I am studying Spark on VirtualBox. I use ./bin/spark-shell to open Spark and use Scala. Now I got confused about key-value format using Scala.
I have a txt file in home/feng/spark/data, which looks like:
panda 0
pink 3
pirate 3
panda 1
pink 4
I use sc.textFile to get this txt file. If I do
val rdd = sc.textFile("/home/feng/spark/data/rdd4.7")
Then I can use rdd.collect() to show rdd on the screen:
scala> rdd.collect()
res26: Array[String] = Array(panda 0, pink 3, pirate 3, panda 1, pink 4)
However, if I do
val rdd = sc.textFile("/home/feng/spark/data/rdd4.7.txt")
which no ".txt" here.
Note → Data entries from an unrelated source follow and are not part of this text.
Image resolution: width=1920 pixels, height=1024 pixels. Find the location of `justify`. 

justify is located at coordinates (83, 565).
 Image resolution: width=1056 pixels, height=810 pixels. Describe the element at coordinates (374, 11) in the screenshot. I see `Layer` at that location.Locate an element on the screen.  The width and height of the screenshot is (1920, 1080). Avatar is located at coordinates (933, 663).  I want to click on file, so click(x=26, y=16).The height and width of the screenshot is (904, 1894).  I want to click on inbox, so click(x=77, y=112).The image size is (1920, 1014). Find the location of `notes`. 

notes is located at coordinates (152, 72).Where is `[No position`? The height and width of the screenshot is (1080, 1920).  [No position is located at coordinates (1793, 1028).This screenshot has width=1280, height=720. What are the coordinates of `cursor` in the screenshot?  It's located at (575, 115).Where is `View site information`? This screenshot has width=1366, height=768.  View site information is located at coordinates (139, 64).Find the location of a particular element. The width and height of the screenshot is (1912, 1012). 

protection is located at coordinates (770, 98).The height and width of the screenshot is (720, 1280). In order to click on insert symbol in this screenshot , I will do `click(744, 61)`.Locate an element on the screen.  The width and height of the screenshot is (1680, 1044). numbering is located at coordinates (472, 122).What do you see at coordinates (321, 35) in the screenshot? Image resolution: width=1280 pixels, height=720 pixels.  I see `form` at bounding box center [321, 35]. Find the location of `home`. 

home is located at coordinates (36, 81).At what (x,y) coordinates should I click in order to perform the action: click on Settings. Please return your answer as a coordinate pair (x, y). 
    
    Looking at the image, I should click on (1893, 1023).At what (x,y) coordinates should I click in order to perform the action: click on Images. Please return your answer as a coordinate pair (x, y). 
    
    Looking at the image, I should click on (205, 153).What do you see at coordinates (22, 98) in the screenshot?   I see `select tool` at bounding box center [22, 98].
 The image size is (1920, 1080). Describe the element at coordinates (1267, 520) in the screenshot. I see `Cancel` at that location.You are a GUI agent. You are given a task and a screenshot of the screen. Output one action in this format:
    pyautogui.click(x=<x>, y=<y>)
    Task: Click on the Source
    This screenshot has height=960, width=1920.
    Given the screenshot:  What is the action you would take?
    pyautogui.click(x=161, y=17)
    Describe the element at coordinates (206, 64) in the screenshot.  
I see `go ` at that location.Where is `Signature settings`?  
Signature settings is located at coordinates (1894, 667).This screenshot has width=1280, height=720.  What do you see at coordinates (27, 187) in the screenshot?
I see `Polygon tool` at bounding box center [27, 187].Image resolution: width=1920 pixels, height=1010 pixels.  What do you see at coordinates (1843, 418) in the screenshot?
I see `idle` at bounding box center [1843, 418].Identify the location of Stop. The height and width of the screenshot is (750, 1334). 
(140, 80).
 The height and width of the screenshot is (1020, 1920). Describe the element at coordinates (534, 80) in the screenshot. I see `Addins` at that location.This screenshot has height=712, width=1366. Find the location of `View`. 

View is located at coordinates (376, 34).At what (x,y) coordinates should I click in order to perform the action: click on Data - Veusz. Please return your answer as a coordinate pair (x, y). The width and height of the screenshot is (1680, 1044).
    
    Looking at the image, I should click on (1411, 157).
Then when I use rdd.collect(), I got a mistake:
org.apache.hadoop.mapred.InvalidInputException: Input path does not exist: file:/home/feng/spark/A.txt
at org.apache.hadoop.mapred.FileInputFormat.singleThreadedListStatus(FileInputFormat.java:285)
......
But I saw other examples. All of them have ".txt" at the end. Is there something wrong with my code or my system?
Another thing is when I tried to do:
scala> val rddd = rdd.map(x => (x.split(" ")(0),x))
rddd: org.apache.spark.rdd.RDD[(String, String)] = MapPartitionsRDD[2] at map at <console>:29
scala> rddd.collect()
res0: Array[(String, String)] = Array((panda,panda 0), (pink,pink 3), (pirate,pirate 3), (panda,panda 1), (pink,pink 4))
I intended to select the first column of the data and use it as the key. But rddd.collect() looks like not that way as the words occur twice, which is not right. I cannot keep doing the rest operations like mapbykey, reducebykey or others. Where did I do wrong?